The film centers on Elisabeth and Sue, who become roommates from hell. It doesn't care at all about who manufactured the substance, how many other people take it, or what its makers get out of the people who change their lives. To its own detriment, it doesn't care about Elisabeth either. The character has no friends, no layers, no hobbies, and no interests beyond being the sexiest woman in the room. When her younger self appears on a talk show, her stupidity is met with the kind of enthusiastic applause that makes her fans not care what she says. If it weren't for Moore and Qualley, who jump in to share the role, it would be as flat as a pinup girl stuck together with duct tape. If it weren't for Moore, I'm not even sure it would work.

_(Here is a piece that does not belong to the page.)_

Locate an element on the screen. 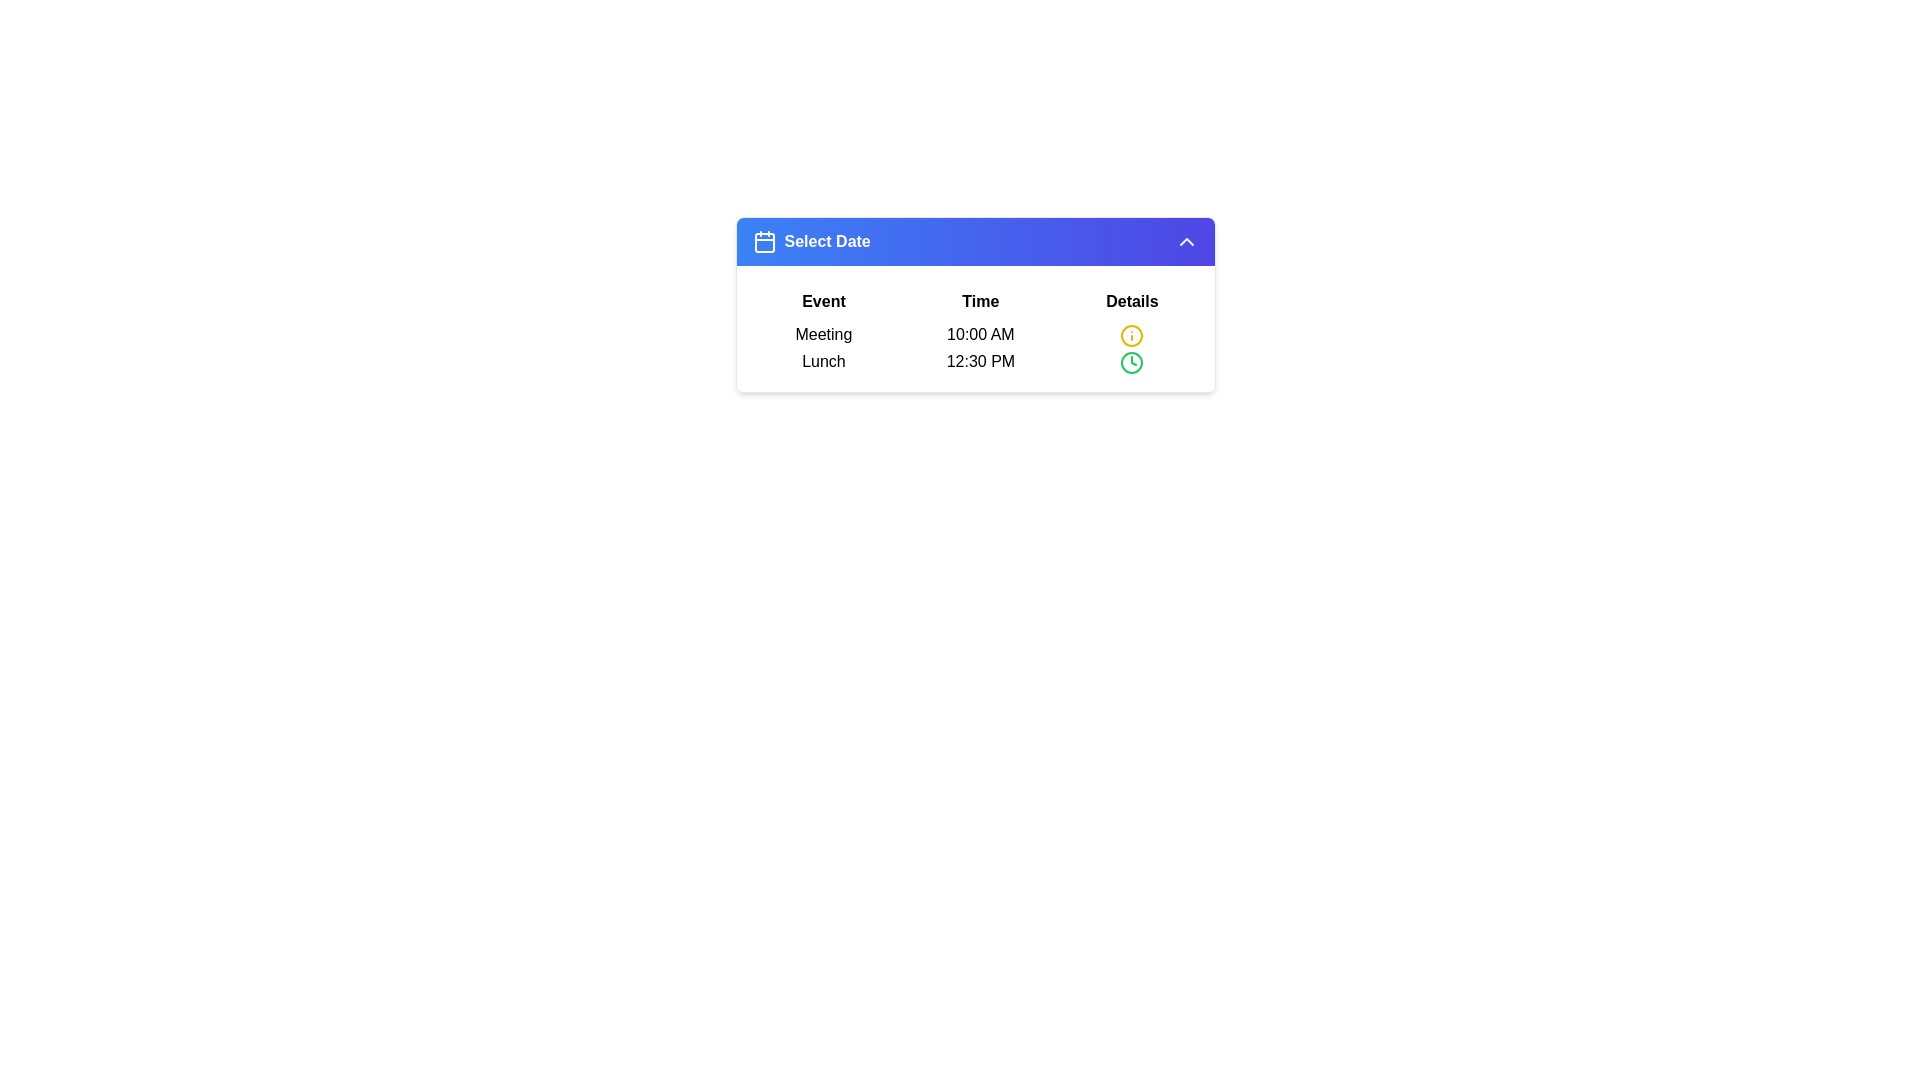 The image size is (1920, 1080). the 'Select Date' label with a calendar icon, located in the header of a blue-colored box, positioned at the top left is located at coordinates (811, 241).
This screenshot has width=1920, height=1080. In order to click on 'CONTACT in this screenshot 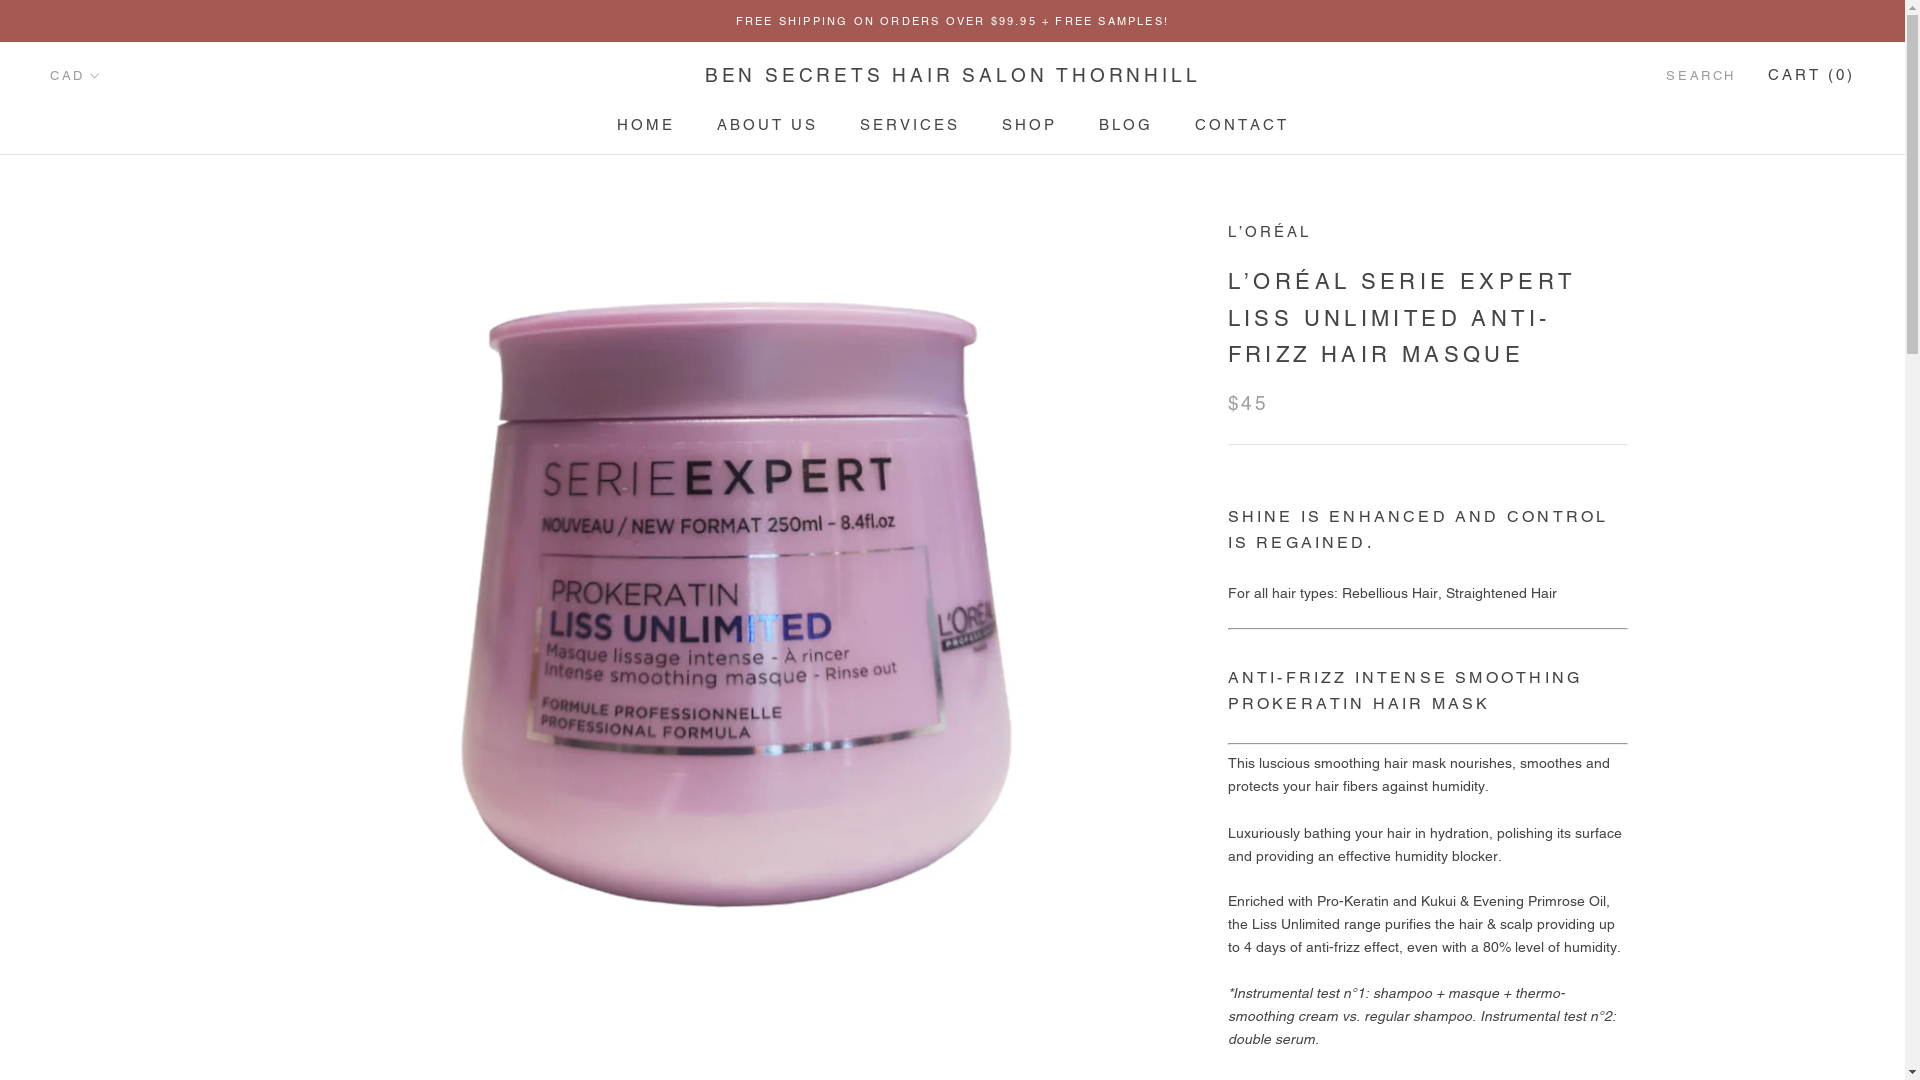, I will do `click(1194, 124)`.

Moore lived in the Hollywood that Fargeat satirizes, and in her 40-odd years in the business, she's probably been asked more about her workout routine than her craft. Her conviction lends credibility to the film. No one would allow themselves to be criticized so harshly if they didn't believe in the cause. In return, she's been given a major, somber, gritty, funny, and eye-catching role that demands a complete reappraisal of her career, plus the flattery of, at 61, convincingly playing a 50-year-old woman. No matter how much the film insists that she's a witch, we know—and Moore knows that we know—that she could do more squats than any of us in the audience. (And if She is As for Qualley, the fact that this is merely the latest bold challenge in her filmography is the closest thing to the optimism that “The Substance” offers. Her work, far more than her own body, proves that an actress’s fortunes can improve.

'The substance'

Classification: R, for violent content, gore, violence, graphic nudity and strong language.